- **SHORT PROBLEM**:
Reproduce the lines from the one holding "Image resolution: width=1001" through the last of the rows, inclusive, leaving out the pictures.

** START OF ENTRIES SUPPLIED **

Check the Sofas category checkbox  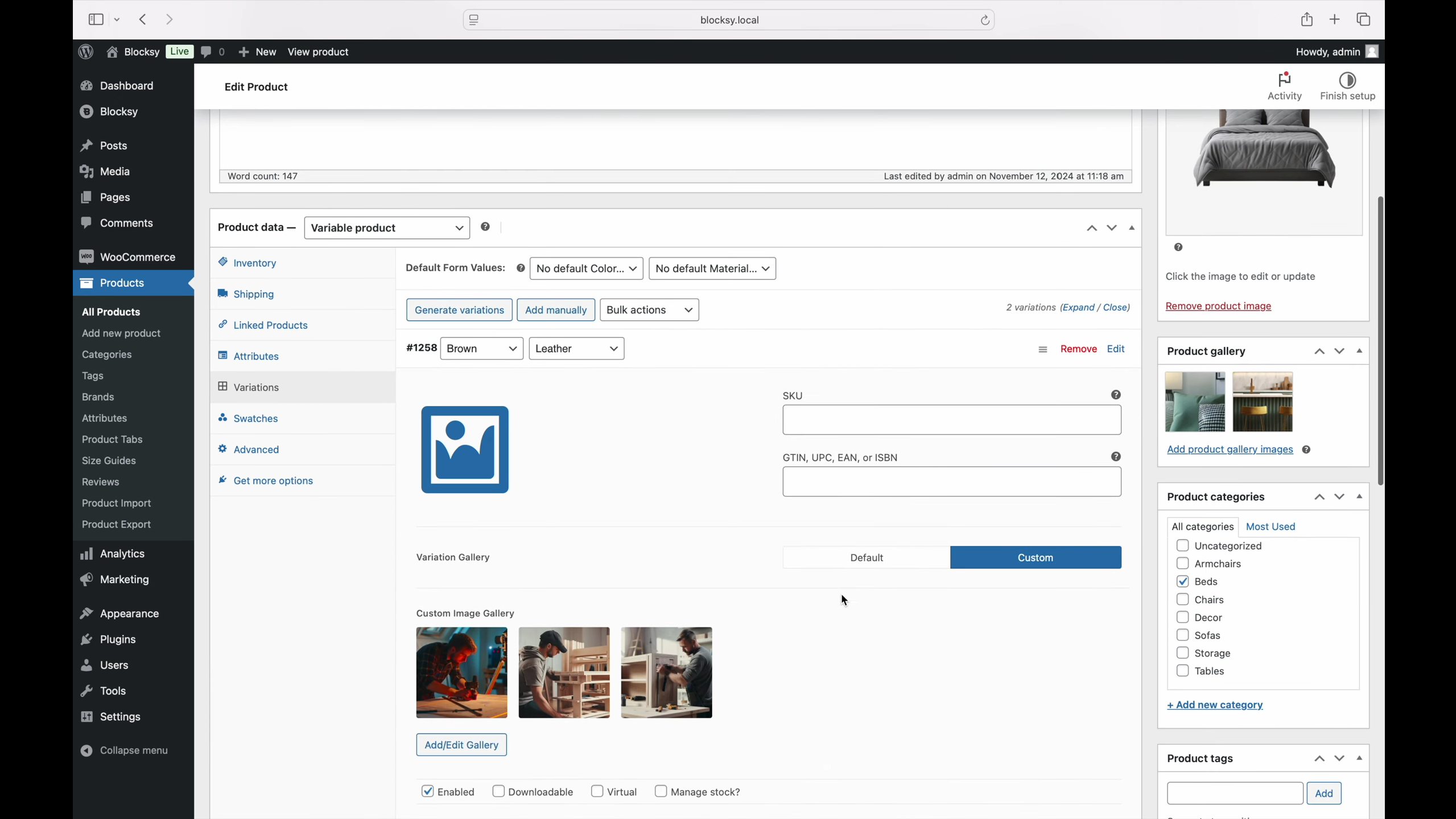(1182, 635)
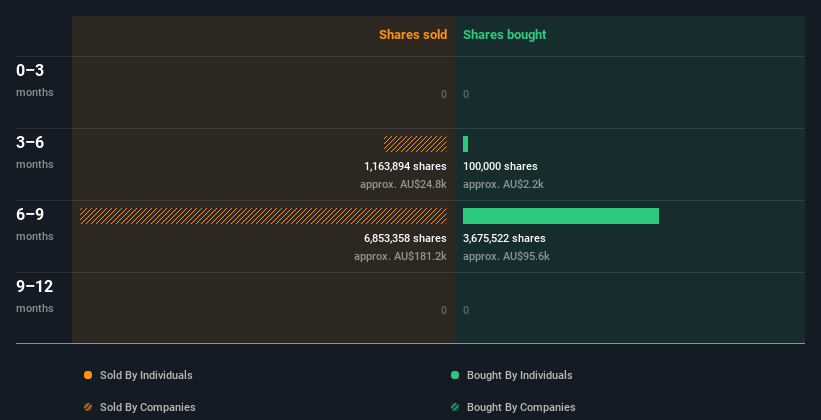The height and width of the screenshot is (420, 821).
Task: Click the Shares sold column header
Action: click(413, 35)
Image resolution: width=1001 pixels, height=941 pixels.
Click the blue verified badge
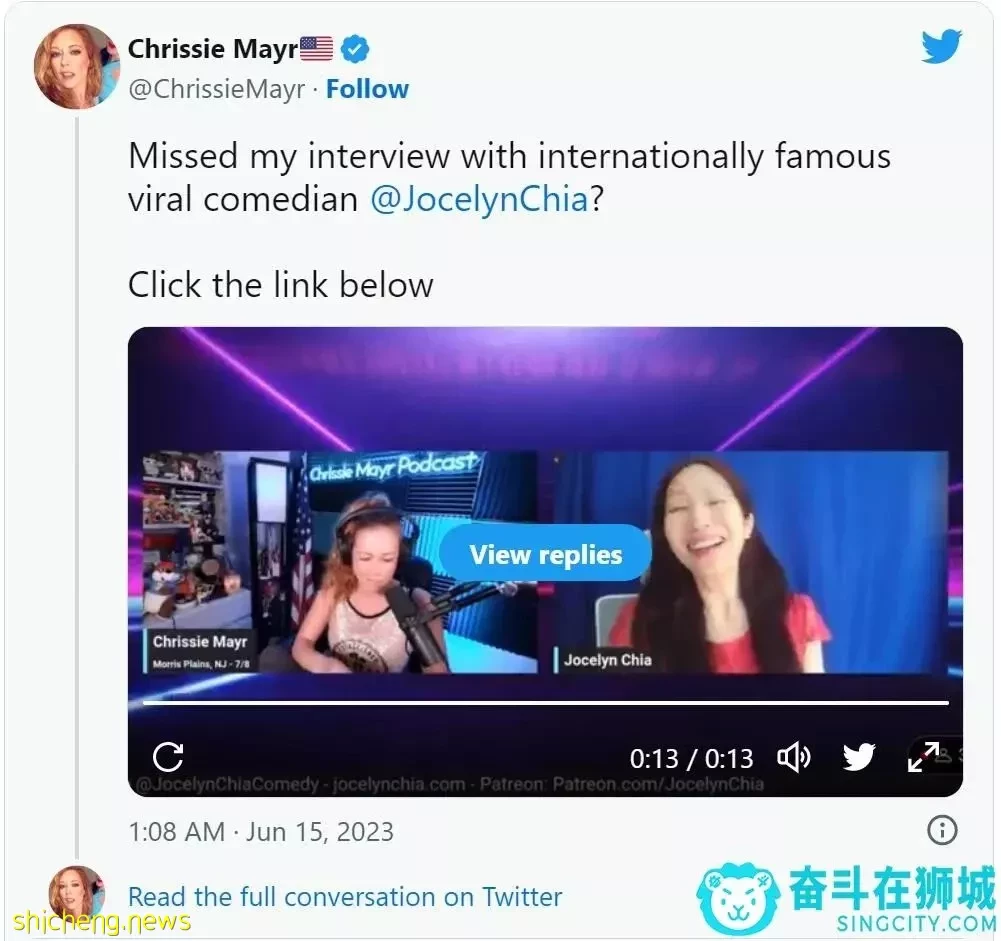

** END OF ENTRIES SUPPLIED **

- **EXERCISE RESPONSE**:
Image resolution: width=1001 pixels, height=941 pixels.
Click the blue verified badge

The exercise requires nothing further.